### PROBLEM REQUIREMENTS
Search the lines of the records for the word "Collapse", and copy every line that has it.

### ENTRIES PROVIDED
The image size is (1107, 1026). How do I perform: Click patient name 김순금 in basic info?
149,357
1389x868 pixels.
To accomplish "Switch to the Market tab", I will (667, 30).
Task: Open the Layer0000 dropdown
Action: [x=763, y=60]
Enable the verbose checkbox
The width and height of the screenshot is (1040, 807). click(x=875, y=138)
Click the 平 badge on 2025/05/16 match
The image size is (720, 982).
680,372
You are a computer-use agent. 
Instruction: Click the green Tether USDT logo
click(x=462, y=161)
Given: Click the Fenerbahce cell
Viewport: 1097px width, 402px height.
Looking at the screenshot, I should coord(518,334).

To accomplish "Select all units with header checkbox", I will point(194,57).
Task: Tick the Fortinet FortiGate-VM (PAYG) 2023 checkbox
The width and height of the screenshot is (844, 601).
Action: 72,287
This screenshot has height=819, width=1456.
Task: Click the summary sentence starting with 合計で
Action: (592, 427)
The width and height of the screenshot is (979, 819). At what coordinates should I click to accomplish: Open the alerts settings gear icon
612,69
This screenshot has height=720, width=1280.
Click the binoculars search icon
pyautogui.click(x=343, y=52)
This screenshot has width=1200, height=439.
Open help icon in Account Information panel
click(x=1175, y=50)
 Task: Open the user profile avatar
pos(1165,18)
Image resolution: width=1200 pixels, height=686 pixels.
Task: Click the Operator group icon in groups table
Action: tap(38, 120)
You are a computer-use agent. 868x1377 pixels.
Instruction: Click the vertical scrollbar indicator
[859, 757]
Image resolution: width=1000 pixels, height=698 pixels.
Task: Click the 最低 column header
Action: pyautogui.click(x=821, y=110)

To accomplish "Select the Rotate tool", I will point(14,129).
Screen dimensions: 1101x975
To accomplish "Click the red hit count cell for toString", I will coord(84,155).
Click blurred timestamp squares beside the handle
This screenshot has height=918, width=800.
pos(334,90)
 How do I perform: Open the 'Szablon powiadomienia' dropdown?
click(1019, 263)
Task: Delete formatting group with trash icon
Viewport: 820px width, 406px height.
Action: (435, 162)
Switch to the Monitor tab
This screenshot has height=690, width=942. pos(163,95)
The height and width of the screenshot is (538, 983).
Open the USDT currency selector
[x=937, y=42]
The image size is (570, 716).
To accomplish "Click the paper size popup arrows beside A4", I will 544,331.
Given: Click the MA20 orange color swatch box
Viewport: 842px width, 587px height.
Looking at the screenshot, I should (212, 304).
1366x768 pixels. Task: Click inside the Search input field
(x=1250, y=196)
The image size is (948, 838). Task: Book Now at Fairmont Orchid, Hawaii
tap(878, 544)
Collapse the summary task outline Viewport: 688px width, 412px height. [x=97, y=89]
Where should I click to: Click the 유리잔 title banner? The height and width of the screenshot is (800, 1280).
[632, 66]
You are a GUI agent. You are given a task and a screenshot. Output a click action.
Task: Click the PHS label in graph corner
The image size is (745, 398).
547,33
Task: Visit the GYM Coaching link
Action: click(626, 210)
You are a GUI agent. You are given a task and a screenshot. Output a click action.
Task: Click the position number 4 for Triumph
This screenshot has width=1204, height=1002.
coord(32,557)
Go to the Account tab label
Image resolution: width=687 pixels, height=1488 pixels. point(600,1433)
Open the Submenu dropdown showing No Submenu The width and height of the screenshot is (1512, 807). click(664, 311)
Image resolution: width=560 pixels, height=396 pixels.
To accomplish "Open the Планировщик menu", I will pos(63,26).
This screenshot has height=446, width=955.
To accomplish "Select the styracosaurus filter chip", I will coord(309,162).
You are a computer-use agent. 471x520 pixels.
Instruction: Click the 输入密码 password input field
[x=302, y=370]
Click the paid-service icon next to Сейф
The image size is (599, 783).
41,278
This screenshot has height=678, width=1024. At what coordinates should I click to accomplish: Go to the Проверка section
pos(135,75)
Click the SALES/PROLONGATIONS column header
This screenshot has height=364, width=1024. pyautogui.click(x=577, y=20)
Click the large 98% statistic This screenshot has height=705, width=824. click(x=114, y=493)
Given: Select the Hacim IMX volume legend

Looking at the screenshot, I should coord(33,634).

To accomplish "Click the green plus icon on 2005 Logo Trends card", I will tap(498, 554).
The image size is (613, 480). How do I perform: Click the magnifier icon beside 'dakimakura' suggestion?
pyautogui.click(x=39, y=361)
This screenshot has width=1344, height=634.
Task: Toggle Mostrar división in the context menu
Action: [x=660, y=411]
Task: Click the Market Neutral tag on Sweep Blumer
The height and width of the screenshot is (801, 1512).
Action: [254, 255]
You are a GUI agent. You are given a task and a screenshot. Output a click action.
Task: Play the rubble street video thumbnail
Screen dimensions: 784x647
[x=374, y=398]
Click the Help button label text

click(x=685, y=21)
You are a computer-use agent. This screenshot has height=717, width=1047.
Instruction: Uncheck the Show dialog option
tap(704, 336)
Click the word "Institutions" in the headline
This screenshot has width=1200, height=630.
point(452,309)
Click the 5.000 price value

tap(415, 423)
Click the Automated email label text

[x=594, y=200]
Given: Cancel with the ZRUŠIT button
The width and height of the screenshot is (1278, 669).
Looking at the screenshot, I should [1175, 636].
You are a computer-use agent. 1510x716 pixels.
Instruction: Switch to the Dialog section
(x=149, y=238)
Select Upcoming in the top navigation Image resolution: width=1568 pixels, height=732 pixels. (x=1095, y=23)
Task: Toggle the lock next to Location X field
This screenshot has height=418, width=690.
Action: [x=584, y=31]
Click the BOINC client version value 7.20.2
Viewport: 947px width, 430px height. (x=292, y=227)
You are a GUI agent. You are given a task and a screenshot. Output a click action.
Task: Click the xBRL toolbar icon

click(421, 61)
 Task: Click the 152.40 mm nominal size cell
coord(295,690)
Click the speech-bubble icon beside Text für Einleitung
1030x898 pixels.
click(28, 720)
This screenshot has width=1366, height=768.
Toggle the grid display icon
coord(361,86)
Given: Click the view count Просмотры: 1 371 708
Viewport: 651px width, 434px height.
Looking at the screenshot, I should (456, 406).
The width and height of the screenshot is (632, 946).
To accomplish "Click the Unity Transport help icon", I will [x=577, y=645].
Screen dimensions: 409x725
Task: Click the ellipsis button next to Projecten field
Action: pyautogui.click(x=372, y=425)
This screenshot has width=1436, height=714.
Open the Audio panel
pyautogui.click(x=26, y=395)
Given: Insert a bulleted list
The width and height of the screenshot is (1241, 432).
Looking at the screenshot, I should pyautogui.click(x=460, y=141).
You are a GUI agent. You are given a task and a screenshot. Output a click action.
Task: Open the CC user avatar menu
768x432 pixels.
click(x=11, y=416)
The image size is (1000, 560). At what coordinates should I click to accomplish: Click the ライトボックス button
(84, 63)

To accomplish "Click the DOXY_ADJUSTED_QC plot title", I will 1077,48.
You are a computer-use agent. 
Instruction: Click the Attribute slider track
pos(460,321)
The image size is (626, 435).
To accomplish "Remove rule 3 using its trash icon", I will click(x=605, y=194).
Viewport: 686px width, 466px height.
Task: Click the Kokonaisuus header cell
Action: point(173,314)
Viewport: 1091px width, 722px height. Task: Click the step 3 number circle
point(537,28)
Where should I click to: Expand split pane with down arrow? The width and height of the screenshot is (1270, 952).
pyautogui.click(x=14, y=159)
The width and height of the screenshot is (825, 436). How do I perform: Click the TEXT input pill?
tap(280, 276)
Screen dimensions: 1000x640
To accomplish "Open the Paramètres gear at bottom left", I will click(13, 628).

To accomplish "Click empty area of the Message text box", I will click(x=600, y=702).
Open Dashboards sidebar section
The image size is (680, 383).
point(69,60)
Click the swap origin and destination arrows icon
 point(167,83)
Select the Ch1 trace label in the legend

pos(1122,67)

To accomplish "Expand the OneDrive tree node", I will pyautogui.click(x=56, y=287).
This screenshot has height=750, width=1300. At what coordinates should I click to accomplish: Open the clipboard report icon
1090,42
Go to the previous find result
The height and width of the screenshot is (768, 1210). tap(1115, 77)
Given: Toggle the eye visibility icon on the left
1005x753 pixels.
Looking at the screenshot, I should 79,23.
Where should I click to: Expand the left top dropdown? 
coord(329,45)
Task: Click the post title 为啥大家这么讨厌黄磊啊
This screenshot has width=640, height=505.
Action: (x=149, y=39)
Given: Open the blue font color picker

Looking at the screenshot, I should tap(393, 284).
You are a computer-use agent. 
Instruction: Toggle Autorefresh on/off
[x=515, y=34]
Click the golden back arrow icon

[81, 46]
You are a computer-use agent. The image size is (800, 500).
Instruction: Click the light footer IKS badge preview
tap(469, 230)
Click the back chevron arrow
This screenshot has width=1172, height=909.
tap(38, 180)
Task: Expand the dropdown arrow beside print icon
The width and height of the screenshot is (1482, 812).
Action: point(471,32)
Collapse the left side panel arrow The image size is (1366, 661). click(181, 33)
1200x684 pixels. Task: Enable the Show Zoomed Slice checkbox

### RESPONSE TO THE TASK
Collapse the summary task outline Viewport: 688px width, 412px height. [x=97, y=89]
Collapse the left side panel arrow The image size is (1366, 661). click(181, 33)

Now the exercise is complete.